= Problem to work on =
Reproduce the Illinois appellate order heading below word for word, with its line breaks.

= Page =
+--

APPELLATE COURT OF ILLINOIS FIRST JUDICIAL DISTRICT FIFTH DIVISION
Oct 20, 2017
2017 Ill. App. 170475 (Ill. App. Ct. 2017)

Opinion

No. 1-17-0475

10-20-2017

In re Marriage of DUNCAN BROWN, Petitioner-Appellant, and KAREN BETH BROWN, Respondent-Appellee.


NOTICE: This order was filed under Supreme Court Rule 23 and may not be cited as precedent by any party except in the limited circumstances allowed under Rule 23(e)(1). Appeal from the Circuit Court of Cook County No. 12 D 5307 Honorable Raul Vega, Judge Presiding. PRESIDING JUSTICE REYES delivered the judgment of the court.
Justices Lampkin and Rochford concurred in the judgment.

+--

= Stored data =
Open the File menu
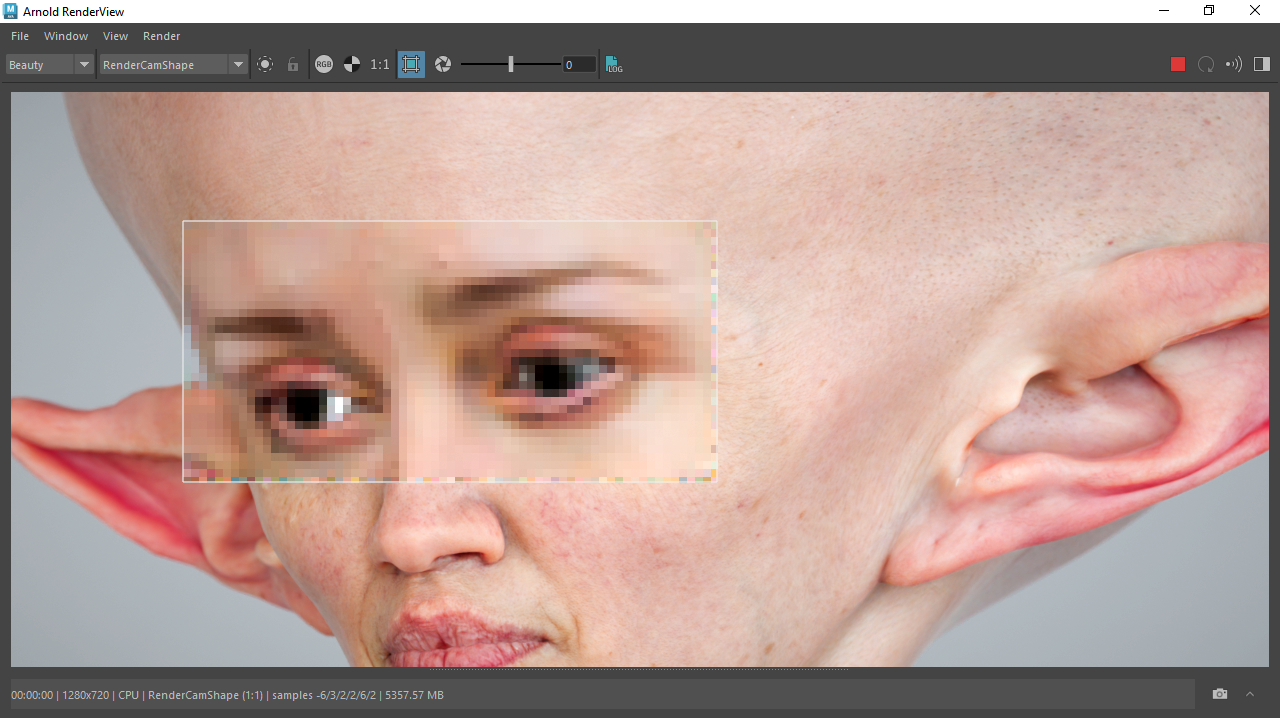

+--

= Full answer =
APPELLATE COURT OF ILLINOIS FIRST JUDICIAL DISTRICT FIFTH DIVISION
Oct 20, 2017
2017 Ill. App. 170475 (Ill. App. Ct. 2017)

Opinion

No. 1-17-0475

10-20-2017

In re Marriage of DUNCAN BROWN, Petitioner-Appellant, and KAREN BETH BROWN, Respondent-Appellee.


NOTICE: This order was filed under Supreme Court Rule 23 and may not be cited as precedent by any party except in the limited circumstances allowed under Rule 23(e)(1). Appeal from the Circuit Court of Cook County No. 12 D 5307 Honorable Raul Vega, Judge Presiding. PRESIDING JUSTICE REYES delivered the judgment of the court.
Justices Lampkin and Rochford concurred in the judgment.